New framework automatically fuses complex reduction patterns that stumped existing compilers like TVM and XLA.

Deep Dive

A research team led by Xinsheng Tang has introduced RedFuser, a breakthrough framework that automatically fuses cascaded reduction operations for AI accelerators. These complex patterns—where multiple reduction operations with inter-loop dependencies occur sequentially, like in transformer attention mechanisms—have long challenged existing AI compilers such as TVM and XLA. While some hand-crafted solutions existed for specific cases, RedFuser provides the first general, automated approach based on formal theoretical analysis that transforms these cascaded reductions into single-loop computations with incremental forms.

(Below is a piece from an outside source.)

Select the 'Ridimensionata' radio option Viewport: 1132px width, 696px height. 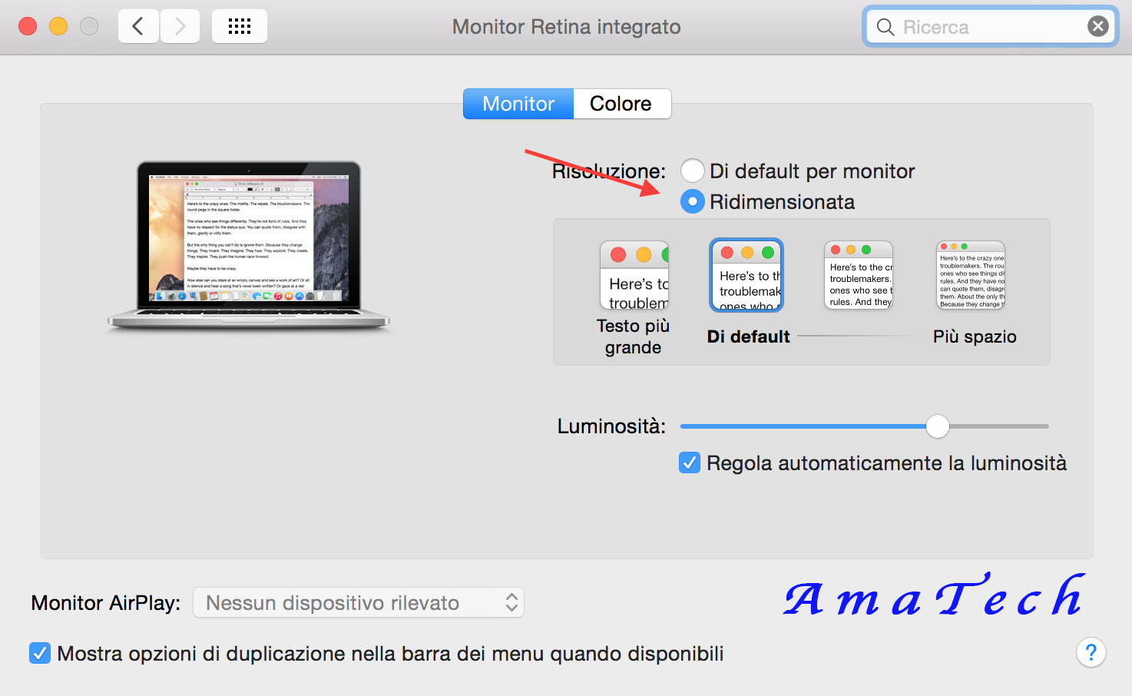click(692, 201)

The framework's impact is substantial: experiments demonstrate 2x to 5x performance improvements over current state-of-the-art compilers, with RedFuser-generated kernels matching the efficiency of highly optimized, hand-written code. This breakthrough addresses a critical bottleneck in deploying large models, particularly transformers where such patterns are ubiquitous. By automating what previously required expert manual optimization, RedFuser could significantly accelerate inference and training across various AI hardware platforms.

RedFuser's methodology represents a significant advancement in compiler technology, moving beyond pattern-matching to formal analysis of reduction dependencies. The framework automatically identifies supported patterns and generates optimized fused kernels, potentially reducing engineering effort while improving performance consistency. With the code already available and the paper accepted to ASPLOS '26, this work could soon influence production compilers and AI deployment pipelines industry-wide.

Key Points
  • Automatically fuses cascaded reduction patterns (like safe softmax + GEMM) that existing compilers couldn't handle
  • Achieves 2x to 5x speedups over state-of-the-art AI compilers including TVM and XLA
  • Matches performance of hand-optimized kernels while providing general automation for previously manual optimizations

Why It Matters

Could dramatically accelerate transformer inference and training by automating optimization of ubiquitous reduction patterns.